Frontier
[NOTE: this is almost a copy of the LUMI page]
Website: https://www.olcf.ornl.gov/frontier/
Guide: https://docs.olcf.ornl.gov/systems/frontier_user_guide.html
Here, we concern ourselves with running SeisSol on Frontier.
Each node consists of:
1× AMD Epyc 7A53 (Zen 3) CPU, configured with 4 NUMA domains
4× AMD Instinct MI250x GPUs, thus 8 GCDs in total
Due to the 8 GCDs, we will launch SeisSol with 8 processes per node.
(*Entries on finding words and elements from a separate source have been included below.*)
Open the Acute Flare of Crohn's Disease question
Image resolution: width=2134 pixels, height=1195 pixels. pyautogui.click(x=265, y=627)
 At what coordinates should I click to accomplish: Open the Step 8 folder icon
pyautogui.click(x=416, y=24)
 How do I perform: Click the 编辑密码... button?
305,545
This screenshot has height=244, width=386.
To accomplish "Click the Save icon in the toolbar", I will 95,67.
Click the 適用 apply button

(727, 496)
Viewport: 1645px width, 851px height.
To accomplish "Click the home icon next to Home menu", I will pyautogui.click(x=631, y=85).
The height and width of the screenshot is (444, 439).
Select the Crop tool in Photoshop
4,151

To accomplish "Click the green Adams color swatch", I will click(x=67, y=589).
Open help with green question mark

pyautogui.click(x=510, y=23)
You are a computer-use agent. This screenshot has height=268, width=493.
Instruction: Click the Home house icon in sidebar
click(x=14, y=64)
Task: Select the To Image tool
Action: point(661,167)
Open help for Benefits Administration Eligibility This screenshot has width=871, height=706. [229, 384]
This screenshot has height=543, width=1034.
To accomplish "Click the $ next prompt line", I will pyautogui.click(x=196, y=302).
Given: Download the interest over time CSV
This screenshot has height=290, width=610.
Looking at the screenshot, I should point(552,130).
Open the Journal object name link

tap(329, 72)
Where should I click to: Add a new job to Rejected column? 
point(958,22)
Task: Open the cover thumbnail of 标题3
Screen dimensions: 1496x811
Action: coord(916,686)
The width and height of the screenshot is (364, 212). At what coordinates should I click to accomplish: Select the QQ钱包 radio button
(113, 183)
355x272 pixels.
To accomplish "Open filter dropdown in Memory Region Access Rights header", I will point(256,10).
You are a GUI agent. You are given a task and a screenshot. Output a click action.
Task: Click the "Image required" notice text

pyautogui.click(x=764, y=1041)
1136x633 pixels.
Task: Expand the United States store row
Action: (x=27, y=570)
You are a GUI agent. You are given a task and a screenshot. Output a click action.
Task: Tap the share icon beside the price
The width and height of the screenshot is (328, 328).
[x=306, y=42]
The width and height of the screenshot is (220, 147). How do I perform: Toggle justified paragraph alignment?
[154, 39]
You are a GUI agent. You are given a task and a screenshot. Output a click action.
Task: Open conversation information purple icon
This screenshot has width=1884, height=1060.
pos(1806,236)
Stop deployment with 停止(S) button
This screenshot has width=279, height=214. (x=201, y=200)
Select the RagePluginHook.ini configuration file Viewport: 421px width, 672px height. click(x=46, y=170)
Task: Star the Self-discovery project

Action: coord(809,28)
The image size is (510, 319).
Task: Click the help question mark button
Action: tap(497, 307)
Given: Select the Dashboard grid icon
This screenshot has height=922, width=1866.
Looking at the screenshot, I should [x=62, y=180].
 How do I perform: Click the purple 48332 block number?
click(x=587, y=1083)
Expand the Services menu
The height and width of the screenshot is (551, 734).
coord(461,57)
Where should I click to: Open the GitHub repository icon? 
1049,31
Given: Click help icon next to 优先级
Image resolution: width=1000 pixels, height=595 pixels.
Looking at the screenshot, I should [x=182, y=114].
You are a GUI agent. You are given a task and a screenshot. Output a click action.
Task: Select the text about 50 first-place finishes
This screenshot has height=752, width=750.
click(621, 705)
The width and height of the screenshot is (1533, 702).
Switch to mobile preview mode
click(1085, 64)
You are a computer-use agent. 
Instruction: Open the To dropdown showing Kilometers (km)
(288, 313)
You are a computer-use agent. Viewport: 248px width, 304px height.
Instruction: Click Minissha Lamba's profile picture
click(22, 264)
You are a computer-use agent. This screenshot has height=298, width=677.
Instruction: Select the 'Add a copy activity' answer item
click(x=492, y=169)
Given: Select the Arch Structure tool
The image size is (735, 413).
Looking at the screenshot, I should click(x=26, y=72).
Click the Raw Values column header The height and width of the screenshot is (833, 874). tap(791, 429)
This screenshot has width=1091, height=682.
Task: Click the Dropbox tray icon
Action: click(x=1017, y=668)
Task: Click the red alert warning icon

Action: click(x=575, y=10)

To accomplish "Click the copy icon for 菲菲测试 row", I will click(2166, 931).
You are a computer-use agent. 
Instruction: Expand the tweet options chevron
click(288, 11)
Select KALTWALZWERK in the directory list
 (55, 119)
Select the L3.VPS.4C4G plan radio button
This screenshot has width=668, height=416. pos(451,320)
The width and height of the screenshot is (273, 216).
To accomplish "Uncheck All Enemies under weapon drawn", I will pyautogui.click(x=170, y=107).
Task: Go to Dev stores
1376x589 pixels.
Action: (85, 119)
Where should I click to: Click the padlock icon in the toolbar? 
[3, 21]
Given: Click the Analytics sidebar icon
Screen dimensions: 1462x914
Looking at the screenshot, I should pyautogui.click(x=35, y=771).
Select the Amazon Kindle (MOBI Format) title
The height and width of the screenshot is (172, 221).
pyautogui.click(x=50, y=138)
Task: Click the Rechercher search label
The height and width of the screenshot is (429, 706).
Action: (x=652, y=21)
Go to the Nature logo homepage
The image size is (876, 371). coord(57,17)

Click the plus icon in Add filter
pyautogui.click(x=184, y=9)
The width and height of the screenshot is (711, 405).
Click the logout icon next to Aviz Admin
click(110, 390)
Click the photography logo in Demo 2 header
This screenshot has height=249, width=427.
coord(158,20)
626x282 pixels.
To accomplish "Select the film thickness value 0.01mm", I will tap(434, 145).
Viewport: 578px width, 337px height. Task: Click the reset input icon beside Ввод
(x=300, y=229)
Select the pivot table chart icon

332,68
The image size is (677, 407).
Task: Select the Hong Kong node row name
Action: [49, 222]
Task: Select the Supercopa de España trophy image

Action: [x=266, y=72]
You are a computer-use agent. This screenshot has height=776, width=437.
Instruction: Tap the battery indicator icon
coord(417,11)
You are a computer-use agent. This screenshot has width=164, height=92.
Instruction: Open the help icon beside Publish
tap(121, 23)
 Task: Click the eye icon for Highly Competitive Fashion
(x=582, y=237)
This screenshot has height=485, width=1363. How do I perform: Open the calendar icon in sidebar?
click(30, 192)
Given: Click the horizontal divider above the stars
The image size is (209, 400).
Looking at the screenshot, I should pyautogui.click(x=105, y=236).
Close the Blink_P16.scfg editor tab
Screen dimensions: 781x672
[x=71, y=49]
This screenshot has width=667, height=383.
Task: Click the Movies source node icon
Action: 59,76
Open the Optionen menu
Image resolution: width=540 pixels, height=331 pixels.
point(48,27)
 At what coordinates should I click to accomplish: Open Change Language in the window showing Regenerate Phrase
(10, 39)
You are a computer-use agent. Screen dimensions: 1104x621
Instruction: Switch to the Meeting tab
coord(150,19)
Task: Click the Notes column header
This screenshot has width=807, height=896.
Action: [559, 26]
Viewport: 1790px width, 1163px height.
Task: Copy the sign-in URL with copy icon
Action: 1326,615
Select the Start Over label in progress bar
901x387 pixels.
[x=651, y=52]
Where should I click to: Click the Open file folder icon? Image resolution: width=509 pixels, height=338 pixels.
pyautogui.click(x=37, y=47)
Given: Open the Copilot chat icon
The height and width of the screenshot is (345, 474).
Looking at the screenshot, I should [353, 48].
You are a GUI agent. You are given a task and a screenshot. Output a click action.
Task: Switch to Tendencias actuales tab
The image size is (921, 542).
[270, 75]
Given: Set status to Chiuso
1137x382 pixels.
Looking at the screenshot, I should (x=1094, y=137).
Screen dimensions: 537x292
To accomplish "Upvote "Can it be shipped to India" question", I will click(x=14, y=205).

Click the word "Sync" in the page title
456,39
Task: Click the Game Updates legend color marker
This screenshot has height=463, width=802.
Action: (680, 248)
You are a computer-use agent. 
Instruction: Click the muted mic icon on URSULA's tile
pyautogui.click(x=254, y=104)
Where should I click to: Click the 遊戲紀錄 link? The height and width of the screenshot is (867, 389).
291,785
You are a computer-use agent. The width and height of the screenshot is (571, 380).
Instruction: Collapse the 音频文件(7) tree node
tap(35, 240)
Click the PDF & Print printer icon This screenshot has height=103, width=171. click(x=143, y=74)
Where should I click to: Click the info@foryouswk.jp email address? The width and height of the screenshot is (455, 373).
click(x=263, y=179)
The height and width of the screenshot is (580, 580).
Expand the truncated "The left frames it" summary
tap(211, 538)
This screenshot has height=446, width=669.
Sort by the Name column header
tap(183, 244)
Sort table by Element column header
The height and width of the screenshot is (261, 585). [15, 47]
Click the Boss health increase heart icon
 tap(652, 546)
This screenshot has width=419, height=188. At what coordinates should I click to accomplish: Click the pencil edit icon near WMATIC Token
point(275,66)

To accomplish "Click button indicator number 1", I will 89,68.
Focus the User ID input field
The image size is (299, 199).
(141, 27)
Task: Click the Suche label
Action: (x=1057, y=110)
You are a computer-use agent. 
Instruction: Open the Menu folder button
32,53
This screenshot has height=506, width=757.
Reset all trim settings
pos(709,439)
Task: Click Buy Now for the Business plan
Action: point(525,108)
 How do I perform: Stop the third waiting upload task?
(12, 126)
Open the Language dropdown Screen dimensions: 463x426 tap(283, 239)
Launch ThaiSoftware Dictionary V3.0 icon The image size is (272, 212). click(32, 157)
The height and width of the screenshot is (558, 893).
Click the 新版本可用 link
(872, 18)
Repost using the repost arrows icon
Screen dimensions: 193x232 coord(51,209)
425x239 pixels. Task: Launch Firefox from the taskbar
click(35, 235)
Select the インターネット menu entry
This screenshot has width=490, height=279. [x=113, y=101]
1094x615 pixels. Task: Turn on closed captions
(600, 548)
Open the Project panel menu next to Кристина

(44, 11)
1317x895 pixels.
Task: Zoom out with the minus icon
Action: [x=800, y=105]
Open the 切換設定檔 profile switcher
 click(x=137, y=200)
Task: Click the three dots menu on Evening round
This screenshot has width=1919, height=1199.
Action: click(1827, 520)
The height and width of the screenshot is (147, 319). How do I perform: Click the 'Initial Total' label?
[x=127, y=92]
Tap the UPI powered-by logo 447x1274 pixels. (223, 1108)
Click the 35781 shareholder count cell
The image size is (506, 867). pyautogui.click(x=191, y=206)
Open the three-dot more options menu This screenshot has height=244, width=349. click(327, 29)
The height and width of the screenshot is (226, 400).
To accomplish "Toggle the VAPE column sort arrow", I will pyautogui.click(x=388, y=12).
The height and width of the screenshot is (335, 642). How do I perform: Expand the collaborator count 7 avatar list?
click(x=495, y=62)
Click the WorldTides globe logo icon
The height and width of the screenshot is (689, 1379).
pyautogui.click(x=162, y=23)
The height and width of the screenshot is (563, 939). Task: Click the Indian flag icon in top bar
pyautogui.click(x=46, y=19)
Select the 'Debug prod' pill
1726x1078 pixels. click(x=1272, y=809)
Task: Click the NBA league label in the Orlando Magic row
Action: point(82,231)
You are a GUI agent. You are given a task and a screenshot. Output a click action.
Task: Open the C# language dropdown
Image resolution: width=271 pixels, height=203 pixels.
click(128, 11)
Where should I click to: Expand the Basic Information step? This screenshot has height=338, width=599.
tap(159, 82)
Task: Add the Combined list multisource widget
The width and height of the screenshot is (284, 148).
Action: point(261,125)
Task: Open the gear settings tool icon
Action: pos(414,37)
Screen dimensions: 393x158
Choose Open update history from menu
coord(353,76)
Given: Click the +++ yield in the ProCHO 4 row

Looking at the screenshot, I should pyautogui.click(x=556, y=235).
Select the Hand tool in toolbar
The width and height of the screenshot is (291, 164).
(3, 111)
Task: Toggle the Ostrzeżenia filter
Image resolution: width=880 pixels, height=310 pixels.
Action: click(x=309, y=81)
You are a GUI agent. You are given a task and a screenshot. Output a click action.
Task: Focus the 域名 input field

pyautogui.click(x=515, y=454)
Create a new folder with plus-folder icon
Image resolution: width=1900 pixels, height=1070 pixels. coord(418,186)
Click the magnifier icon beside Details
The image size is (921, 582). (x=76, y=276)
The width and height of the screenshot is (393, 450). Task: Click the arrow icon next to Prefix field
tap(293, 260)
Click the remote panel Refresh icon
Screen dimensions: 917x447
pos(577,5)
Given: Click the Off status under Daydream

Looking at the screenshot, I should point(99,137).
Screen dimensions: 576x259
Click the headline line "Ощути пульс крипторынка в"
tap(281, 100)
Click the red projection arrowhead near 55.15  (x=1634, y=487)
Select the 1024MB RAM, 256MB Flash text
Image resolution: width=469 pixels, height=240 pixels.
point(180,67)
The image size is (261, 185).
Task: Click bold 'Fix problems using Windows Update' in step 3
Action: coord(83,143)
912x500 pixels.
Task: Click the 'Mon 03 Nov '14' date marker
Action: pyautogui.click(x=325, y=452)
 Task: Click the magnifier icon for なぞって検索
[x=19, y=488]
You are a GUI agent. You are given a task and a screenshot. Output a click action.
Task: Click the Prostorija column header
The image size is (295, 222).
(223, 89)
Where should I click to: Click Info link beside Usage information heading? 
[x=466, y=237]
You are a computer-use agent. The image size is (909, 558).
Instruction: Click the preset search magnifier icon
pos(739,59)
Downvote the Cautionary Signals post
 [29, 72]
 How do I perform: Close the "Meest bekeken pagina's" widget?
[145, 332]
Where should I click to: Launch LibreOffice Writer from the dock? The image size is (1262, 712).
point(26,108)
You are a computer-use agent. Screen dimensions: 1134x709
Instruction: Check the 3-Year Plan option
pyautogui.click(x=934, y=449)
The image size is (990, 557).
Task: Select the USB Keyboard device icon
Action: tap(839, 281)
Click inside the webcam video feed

The architecture settings we will need for SeisSol are
milan
for the CPU architecture (optimizing for Zen 3), and gfx90a
for the GPU architecture (targeting the MI250X).
As device backend, we use HIP, and for the SYCL implementation, we use AdaptiveCpp.
Installing Modules (without Spack)
Here, we go for a build using amdclang and AdaptiveCpp. We begin by setting up an environment. Firstly, choose a folder you want to install SeisSol to and navigate to it.
Run pwd
and copy the path there. Run the following script there.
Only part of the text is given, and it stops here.